- **What to work on**:
Could you copy every line of the data that contains "computer"?

[Collection entries]
----------------
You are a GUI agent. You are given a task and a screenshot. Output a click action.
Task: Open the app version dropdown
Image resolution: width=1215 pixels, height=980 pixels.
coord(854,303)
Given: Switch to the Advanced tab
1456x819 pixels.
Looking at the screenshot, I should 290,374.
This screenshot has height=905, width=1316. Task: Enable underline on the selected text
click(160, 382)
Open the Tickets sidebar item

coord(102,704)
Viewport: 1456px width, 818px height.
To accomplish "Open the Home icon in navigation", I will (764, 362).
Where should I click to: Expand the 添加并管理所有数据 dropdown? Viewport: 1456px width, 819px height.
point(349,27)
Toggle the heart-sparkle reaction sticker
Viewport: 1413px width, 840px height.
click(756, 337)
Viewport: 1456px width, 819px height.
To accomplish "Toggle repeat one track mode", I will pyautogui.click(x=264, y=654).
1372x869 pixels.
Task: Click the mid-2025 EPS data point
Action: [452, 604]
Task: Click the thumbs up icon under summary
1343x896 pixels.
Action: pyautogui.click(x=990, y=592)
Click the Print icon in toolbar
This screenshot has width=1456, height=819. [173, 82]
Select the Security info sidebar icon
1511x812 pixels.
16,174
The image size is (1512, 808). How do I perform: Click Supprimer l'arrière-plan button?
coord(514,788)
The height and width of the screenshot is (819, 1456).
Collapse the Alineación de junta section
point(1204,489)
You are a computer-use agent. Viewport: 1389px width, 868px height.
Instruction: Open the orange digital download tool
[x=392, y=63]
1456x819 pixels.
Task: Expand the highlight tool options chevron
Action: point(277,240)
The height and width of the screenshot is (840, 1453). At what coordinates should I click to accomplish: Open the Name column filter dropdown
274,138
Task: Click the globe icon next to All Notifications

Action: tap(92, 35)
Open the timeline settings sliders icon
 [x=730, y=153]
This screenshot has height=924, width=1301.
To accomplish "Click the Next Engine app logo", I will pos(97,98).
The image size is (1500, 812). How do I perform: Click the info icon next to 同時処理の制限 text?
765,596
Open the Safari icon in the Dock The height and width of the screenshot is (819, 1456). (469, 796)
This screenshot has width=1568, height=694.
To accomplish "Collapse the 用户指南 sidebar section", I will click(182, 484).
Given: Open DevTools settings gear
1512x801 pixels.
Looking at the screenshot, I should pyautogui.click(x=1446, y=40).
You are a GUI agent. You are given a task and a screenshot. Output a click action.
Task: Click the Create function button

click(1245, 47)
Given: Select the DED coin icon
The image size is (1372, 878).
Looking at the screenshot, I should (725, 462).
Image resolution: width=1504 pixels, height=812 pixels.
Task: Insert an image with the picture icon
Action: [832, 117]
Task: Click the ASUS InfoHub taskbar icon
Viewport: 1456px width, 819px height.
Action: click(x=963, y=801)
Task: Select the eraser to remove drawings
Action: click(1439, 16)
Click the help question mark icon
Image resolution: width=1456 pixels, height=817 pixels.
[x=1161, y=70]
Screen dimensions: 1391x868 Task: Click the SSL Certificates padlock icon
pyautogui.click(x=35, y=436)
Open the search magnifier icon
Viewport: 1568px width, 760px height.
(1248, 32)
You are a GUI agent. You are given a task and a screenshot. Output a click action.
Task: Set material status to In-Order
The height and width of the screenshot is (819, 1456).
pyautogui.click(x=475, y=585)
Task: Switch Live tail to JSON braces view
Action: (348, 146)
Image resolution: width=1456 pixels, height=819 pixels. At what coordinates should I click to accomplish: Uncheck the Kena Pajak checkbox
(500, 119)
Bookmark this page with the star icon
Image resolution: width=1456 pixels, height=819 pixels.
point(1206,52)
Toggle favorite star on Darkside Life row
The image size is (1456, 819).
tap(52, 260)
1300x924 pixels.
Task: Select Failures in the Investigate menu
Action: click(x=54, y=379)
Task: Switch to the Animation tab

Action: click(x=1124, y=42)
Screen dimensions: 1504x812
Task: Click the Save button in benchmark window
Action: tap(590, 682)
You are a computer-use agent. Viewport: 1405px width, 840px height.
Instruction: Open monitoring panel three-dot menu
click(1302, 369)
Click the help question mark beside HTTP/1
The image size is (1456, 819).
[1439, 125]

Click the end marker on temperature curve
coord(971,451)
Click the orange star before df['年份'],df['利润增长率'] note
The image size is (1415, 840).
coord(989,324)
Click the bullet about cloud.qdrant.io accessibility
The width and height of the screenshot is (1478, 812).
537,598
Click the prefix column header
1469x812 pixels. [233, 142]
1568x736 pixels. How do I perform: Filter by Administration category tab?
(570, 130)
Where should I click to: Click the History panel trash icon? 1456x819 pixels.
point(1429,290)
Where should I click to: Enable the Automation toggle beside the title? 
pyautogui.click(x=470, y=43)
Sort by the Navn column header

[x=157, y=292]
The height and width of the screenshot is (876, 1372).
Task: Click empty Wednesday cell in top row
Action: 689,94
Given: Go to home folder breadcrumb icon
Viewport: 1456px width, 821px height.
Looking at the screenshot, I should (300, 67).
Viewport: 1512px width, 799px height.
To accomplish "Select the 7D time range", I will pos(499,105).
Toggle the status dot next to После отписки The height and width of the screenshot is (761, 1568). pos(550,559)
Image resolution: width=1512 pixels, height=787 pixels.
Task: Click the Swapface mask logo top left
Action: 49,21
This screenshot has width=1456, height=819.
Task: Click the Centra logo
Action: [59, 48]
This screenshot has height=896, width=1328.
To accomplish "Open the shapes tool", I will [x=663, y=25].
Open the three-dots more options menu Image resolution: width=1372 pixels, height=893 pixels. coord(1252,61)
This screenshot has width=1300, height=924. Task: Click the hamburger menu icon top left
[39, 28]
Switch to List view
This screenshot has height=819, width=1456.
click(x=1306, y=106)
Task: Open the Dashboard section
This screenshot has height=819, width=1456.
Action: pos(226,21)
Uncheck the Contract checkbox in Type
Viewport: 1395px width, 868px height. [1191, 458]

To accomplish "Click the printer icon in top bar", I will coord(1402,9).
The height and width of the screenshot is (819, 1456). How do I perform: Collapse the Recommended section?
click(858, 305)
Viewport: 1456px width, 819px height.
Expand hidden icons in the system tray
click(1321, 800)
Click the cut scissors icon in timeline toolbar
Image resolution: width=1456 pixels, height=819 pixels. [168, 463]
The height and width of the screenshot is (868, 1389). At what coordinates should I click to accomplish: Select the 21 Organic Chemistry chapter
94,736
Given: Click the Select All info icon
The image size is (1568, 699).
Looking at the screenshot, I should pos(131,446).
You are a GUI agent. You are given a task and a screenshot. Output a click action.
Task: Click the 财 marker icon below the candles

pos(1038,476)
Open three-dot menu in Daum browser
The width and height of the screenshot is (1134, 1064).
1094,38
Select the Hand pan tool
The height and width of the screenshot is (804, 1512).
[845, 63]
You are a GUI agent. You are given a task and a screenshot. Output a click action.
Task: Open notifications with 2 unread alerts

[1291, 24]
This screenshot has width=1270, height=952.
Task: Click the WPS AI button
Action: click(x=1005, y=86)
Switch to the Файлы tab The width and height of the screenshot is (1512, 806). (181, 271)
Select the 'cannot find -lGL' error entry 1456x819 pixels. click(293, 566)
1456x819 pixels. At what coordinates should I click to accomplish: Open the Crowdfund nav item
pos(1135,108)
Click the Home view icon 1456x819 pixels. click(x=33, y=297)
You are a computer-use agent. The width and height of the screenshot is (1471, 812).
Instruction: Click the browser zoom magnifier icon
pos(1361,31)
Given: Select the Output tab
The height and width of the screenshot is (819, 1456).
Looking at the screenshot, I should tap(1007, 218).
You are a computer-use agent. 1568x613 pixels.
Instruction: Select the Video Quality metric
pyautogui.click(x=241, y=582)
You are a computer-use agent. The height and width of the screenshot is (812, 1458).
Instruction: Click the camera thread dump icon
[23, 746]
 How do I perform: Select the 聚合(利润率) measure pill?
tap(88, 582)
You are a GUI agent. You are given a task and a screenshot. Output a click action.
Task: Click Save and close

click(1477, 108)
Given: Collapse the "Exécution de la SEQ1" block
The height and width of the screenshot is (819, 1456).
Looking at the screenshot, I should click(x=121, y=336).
----------------
- **Solution to the problem**:
You are a computer-use agent. Viewport: 1389px width, 868px height.
You are a computer-use agent. Viewport: 1405px width, 840px height.
You are a computer-use agent. The width and height of the screenshot is (1471, 812).
You are a computer-use agent. 1568x613 pixels.
You are a computer-use agent. The height and width of the screenshot is (812, 1458).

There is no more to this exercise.